In Rigney, our Supreme Court gave a strongly remedial construction to the then-new “damages" clause of the 1870 Constitution's eminent domain clause (Art. II, Sec. 13), on the basis that the 1870 text had the added words “or damaged” that had not appeared in the 1848 Constitution. See Rigney, 102 Ill. at 74-75, discussed infra.
Those cases appear to be straightforward — but inapposite — applications of existing standards to direct physical damage claims occasioned by off-site governmental construction activities (Lambier v. City of Kennewick, supra (Wash. App. 1989), and Thomsen v. State of Minnesota (Minn. App. 1969)) or to an alleged total destruction of land’s useability (Board of Education v. Palmer (N.J. Supr. Ct. 1965)).

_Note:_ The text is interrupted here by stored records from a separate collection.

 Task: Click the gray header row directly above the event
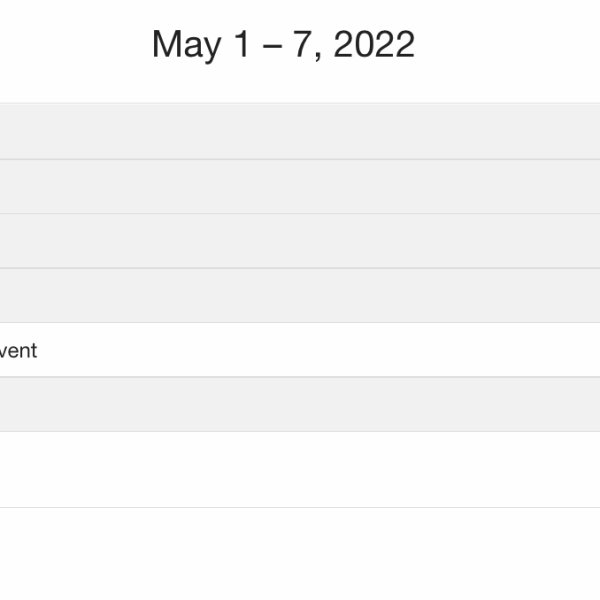click(x=300, y=296)
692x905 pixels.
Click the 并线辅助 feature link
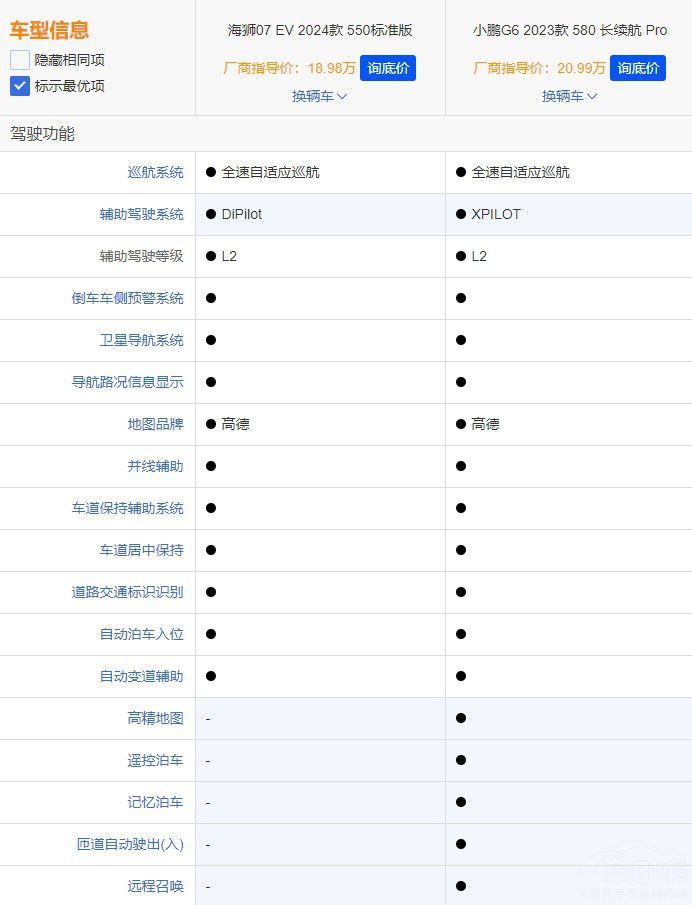(155, 466)
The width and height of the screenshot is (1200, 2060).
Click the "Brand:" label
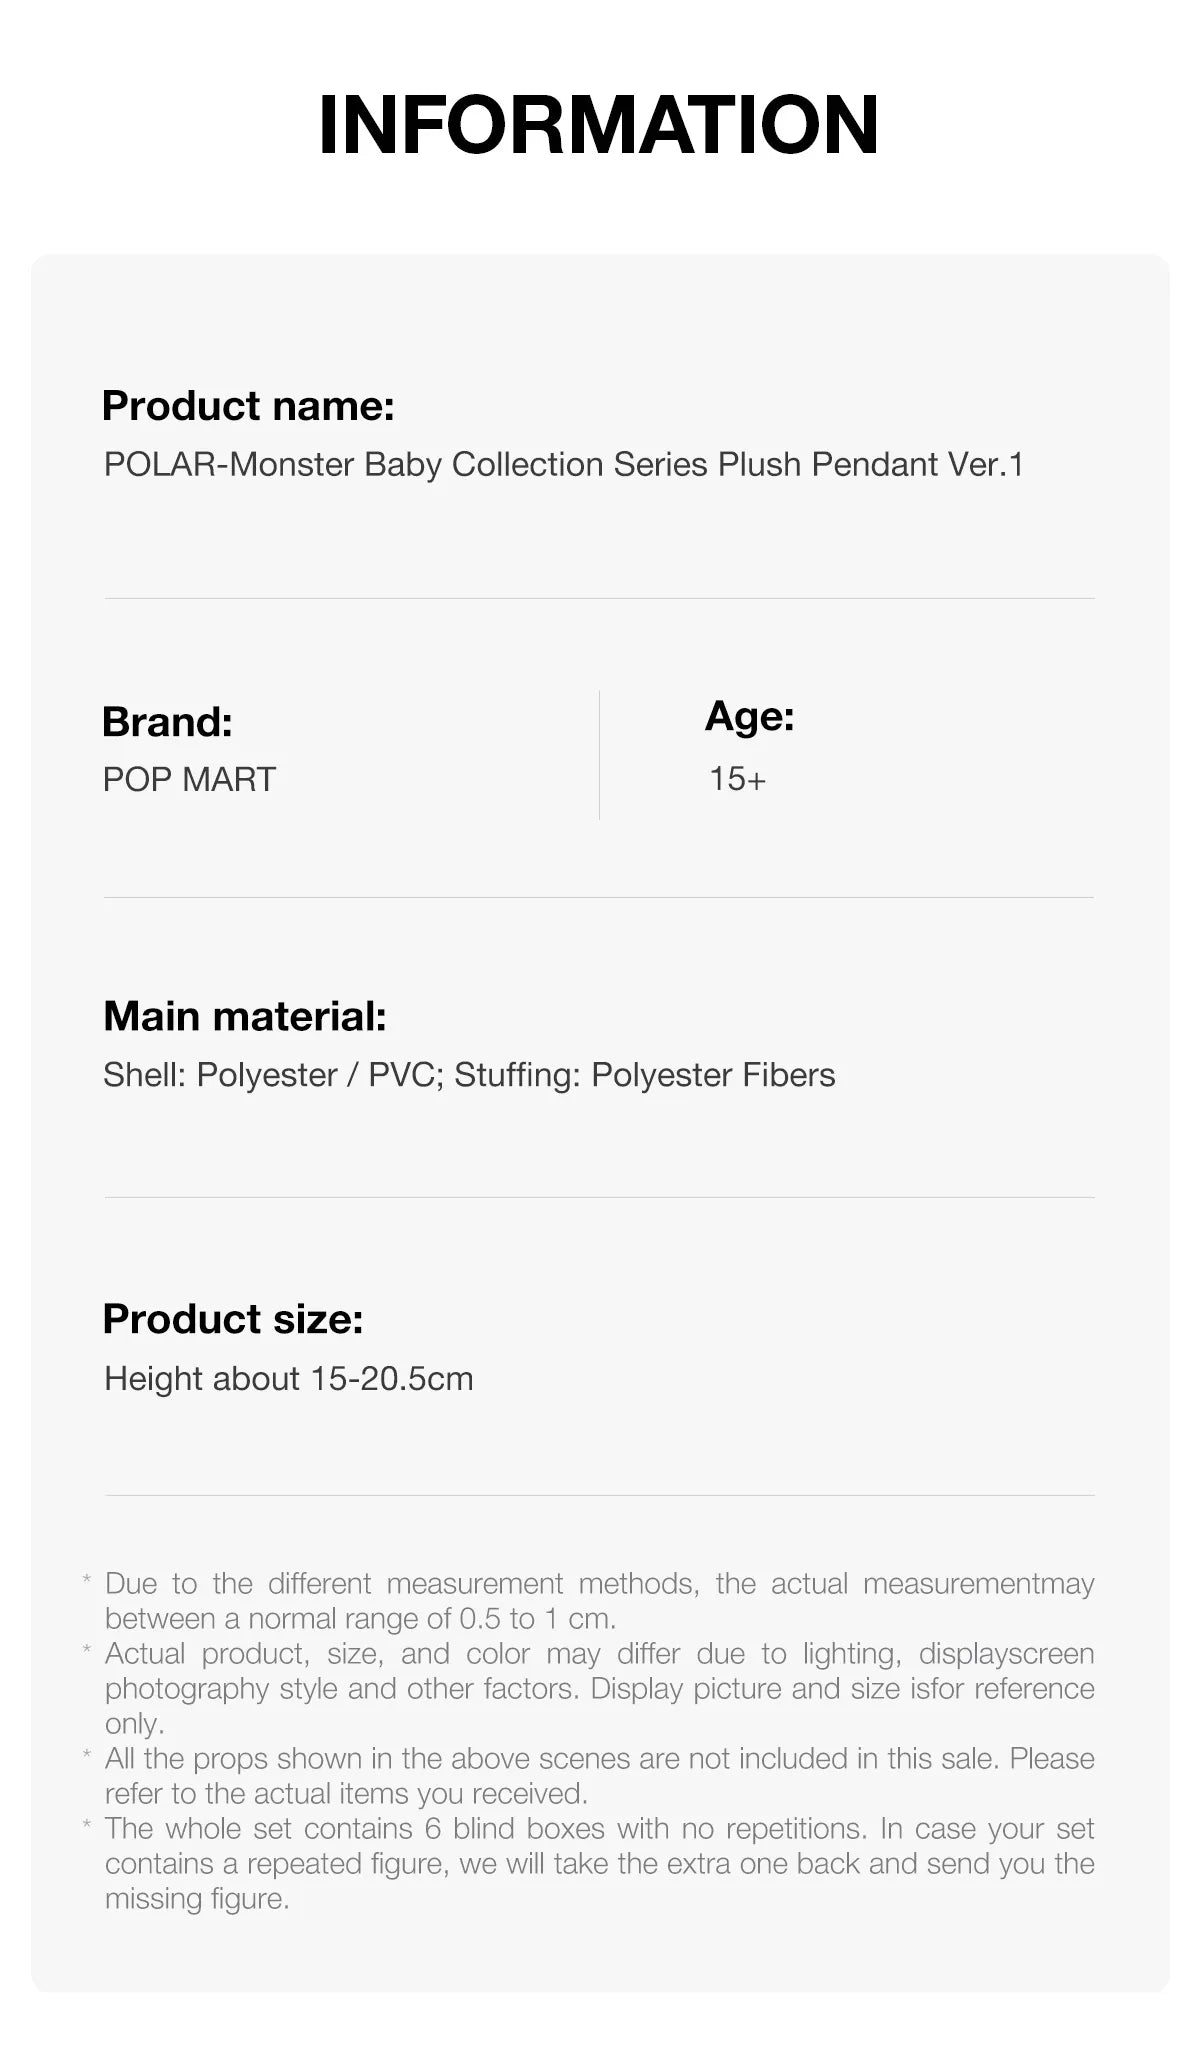(x=167, y=722)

Grothe cited extensive precedent in this court: Stein v. State (1934), 8 Ill. Ct. Cl. 251; Glenbard Golf Club, Inc. v. State (1935), 8 Ill. Ct. Cl. 651; Morlock v. State (1935) , 9 Ill. Ct. Cl. 92; and in the Supreme Court: Osgood v. City of Chicago (1894), 154 Ill. 194, 41 N.E. 40; Lefkovitz v. City of Chicago (1908), 238 Ill. 23, 87 N.E. 58; Chicago Flour Co. v. City of Chicago (1910), 243 Ill. 268, 90 N.E. 674; Peck v. Chicago Railways Co. (1915), 270 Ill. 34, 110 N.E. 414; City of Westchester v. Ring (1924), 312 Ill. 544, 144 N.E. 333.